- Opening Delimiter -
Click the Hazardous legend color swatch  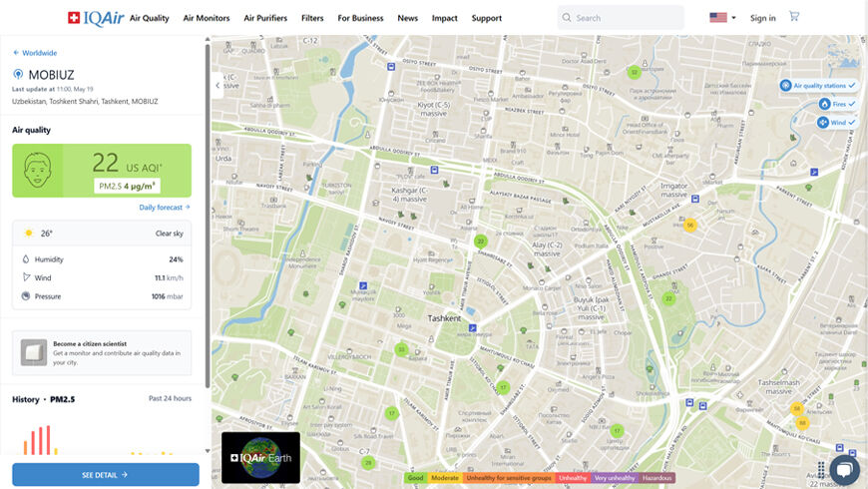pyautogui.click(x=656, y=478)
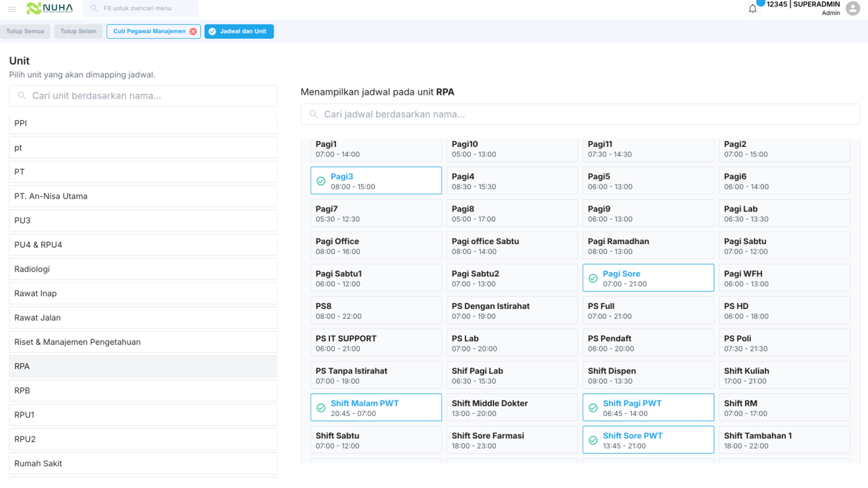Select the Radiologi unit

click(143, 269)
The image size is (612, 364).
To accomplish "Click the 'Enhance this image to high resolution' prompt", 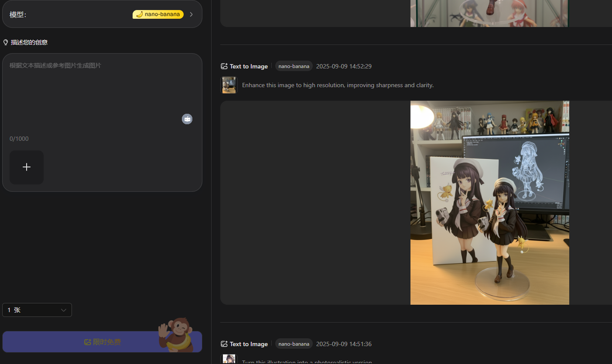I will 338,85.
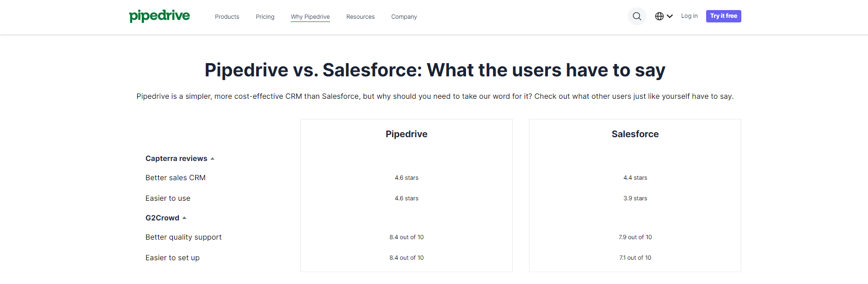Click the Pipedrive column heading
Screen dimensions: 868x284
(406, 134)
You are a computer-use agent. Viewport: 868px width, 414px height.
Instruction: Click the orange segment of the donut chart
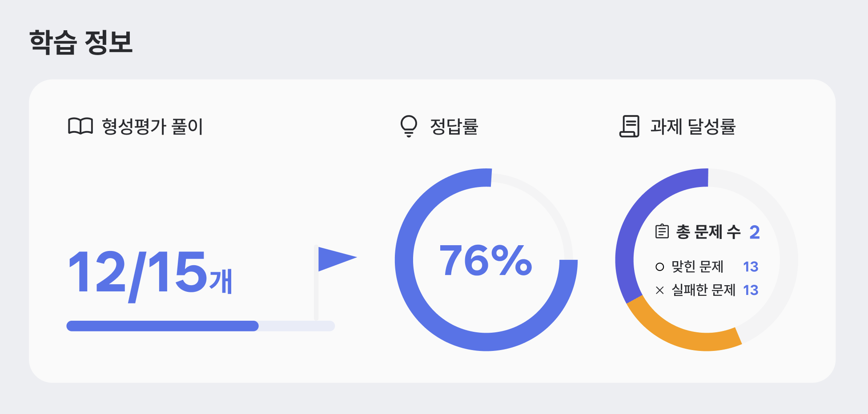click(680, 334)
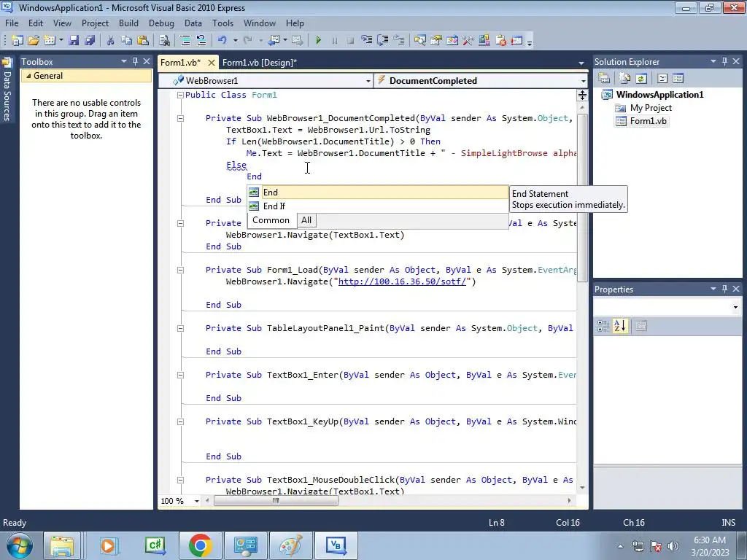Click the http://100.16.36.50/sotf/ link
The width and height of the screenshot is (747, 560).
[x=402, y=281]
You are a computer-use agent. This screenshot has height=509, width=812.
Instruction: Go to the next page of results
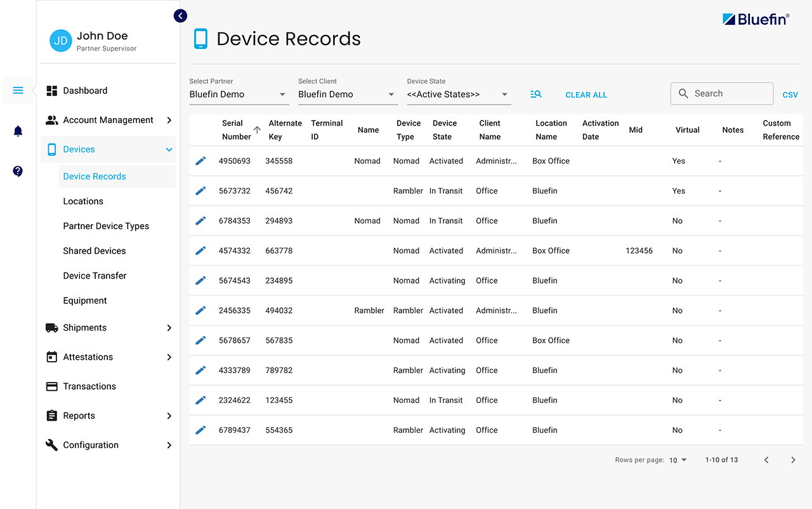[793, 460]
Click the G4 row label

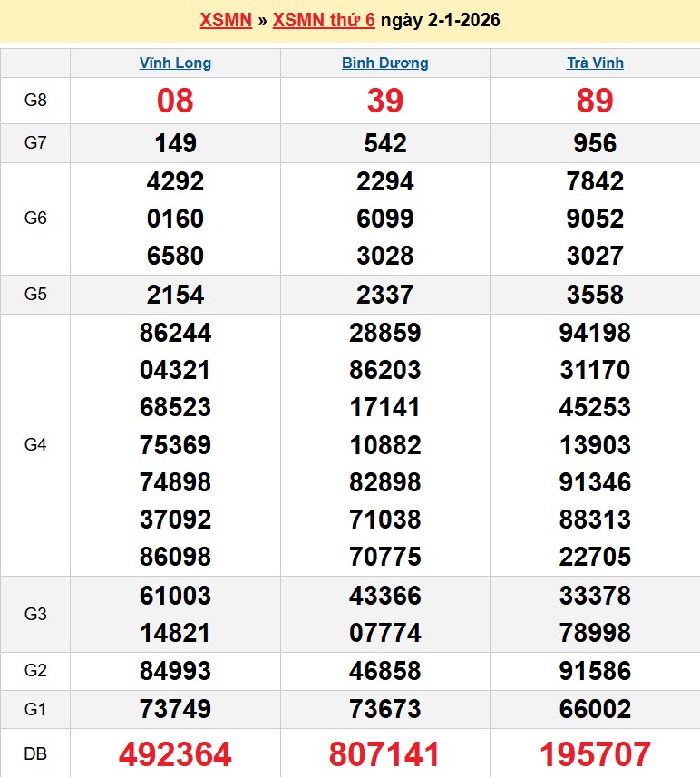tap(35, 445)
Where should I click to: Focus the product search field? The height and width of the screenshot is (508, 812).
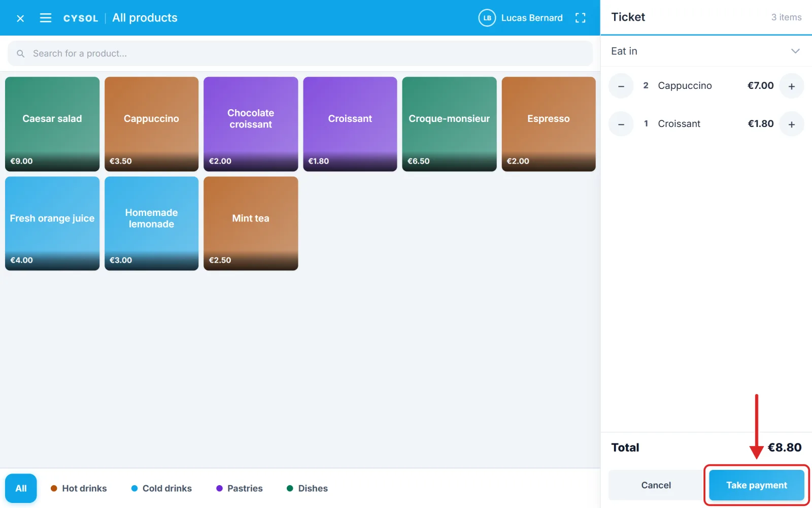pos(300,53)
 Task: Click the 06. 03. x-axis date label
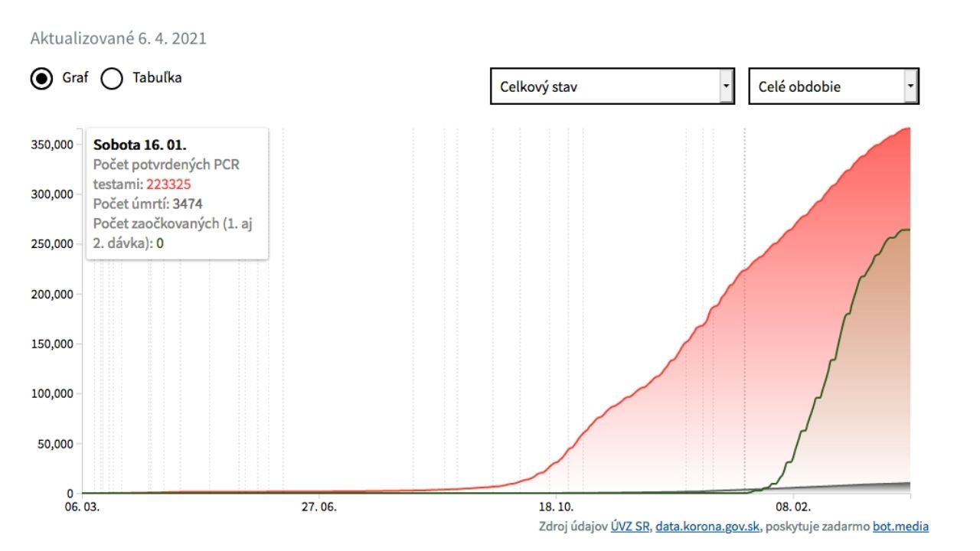tap(83, 507)
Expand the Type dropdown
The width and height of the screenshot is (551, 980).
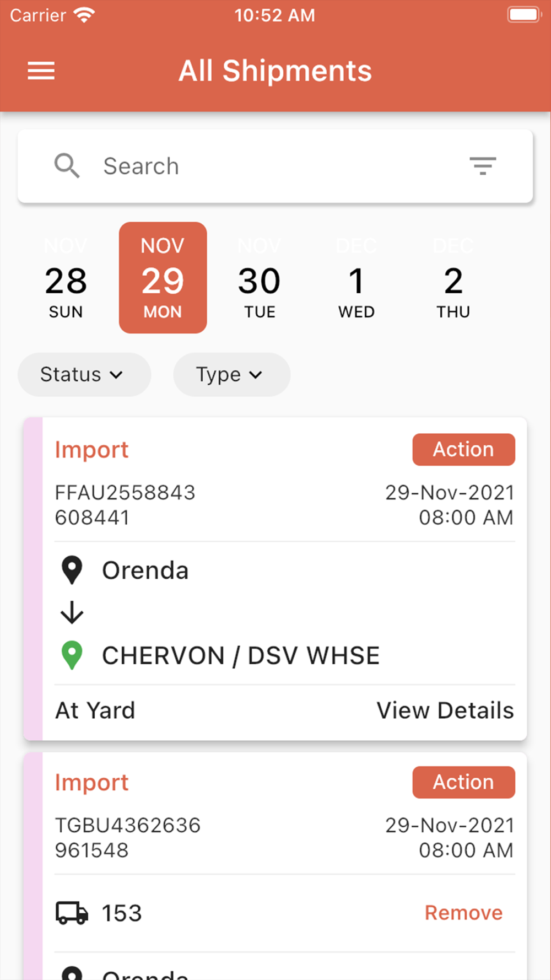(231, 374)

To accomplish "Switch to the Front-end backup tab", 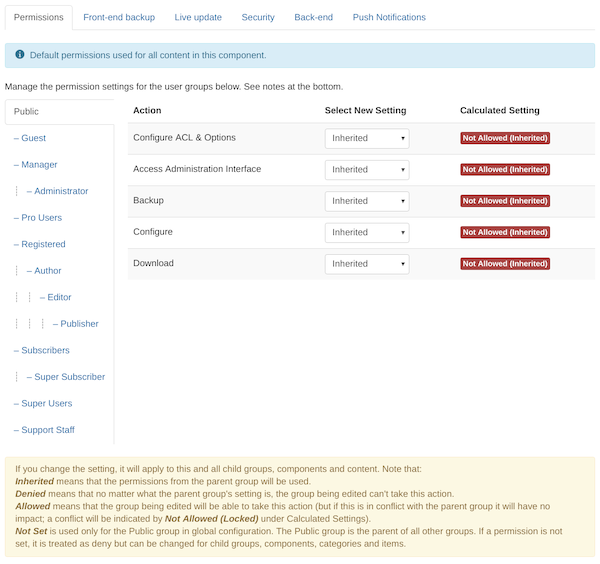I will click(119, 17).
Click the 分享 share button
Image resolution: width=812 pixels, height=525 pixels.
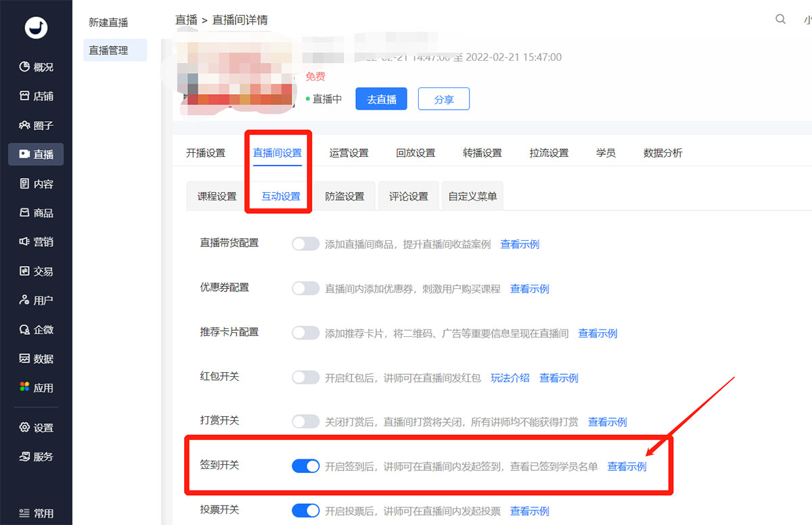pyautogui.click(x=443, y=99)
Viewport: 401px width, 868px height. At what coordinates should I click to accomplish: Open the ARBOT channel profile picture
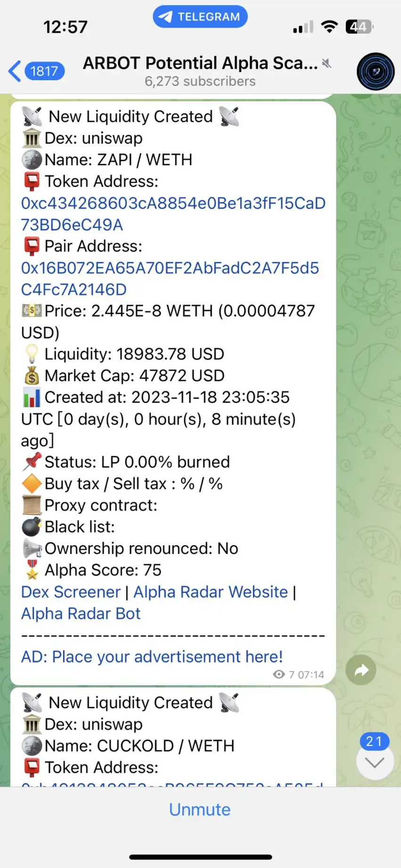coord(375,72)
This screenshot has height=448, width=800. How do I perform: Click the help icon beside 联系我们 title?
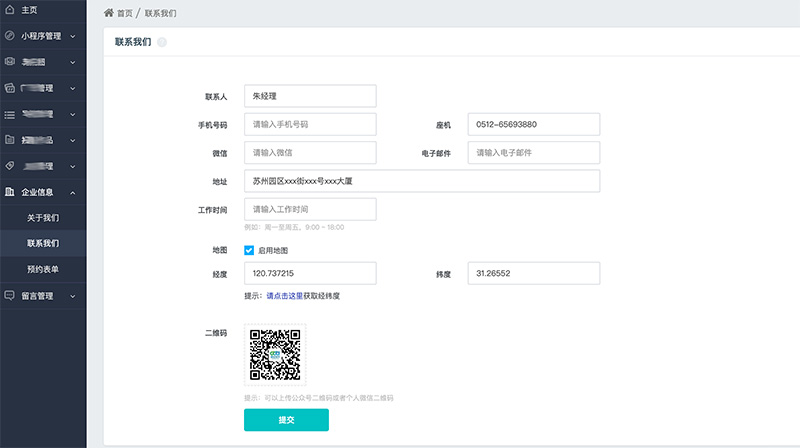click(162, 42)
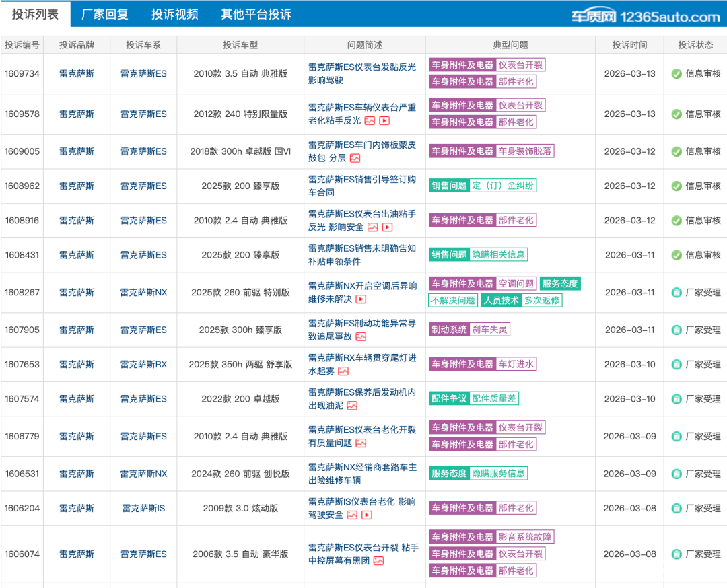727x588 pixels.
Task: Click the 车质网 12365auto.com logo
Action: click(x=645, y=16)
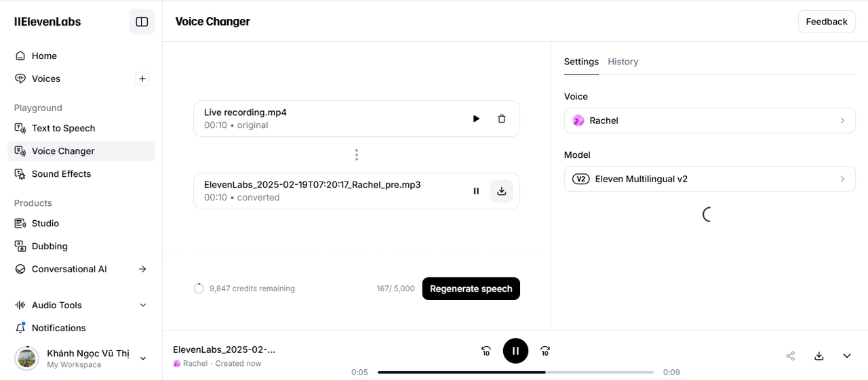
Task: Skip forward 10 seconds in player
Action: (x=545, y=351)
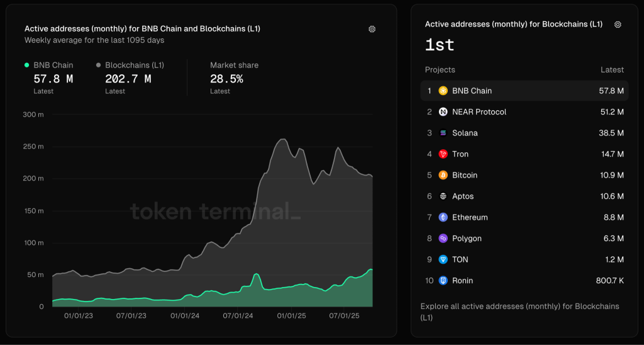Screen dimensions: 644x345
Task: Select the NEAR Protocol row
Action: tap(524, 112)
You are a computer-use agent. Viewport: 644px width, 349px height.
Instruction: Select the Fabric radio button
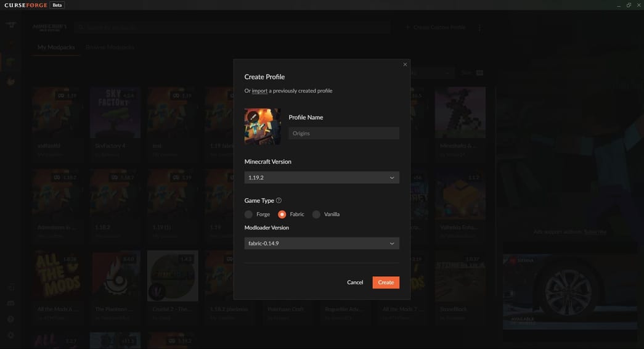tap(282, 215)
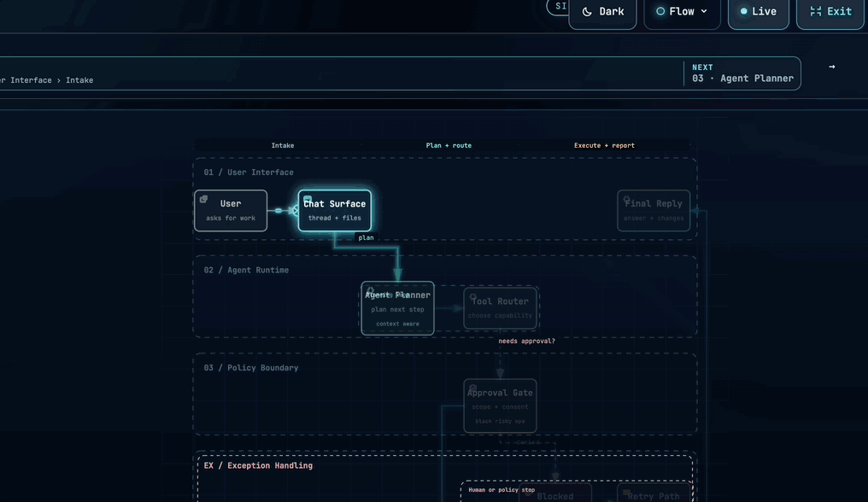Click the Approval Gate node icon
868x502 pixels.
472,388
- Closing Delimiter -
• WHAT NEEDS TO BE DONE:
Leaving aside every picture, transcribe exactly the lines that run from the one with "This screenshot has height=448, width=800." to the close of the listing above.

• SOLUTION TO THIS PROBLEM:
This screenshot has height=448, width=800. How do I perform: Click the help icon beside 联系我们 title?
click(162, 42)
727x588 pixels.
Task: Click the 车质网 12365auto.com logo
Action: click(x=645, y=16)
Task: Skip forward 10 seconds in player
Action: (x=545, y=351)
Screen dimensions: 644x345
Task: Select the NEAR Protocol row
Action: tap(524, 112)
You are a computer-use agent. Viewport: 644px width, 349px height.
Instruction: Select the Fabric radio button
tap(282, 215)
Click the Approval Gate node icon
868x502 pixels.
472,388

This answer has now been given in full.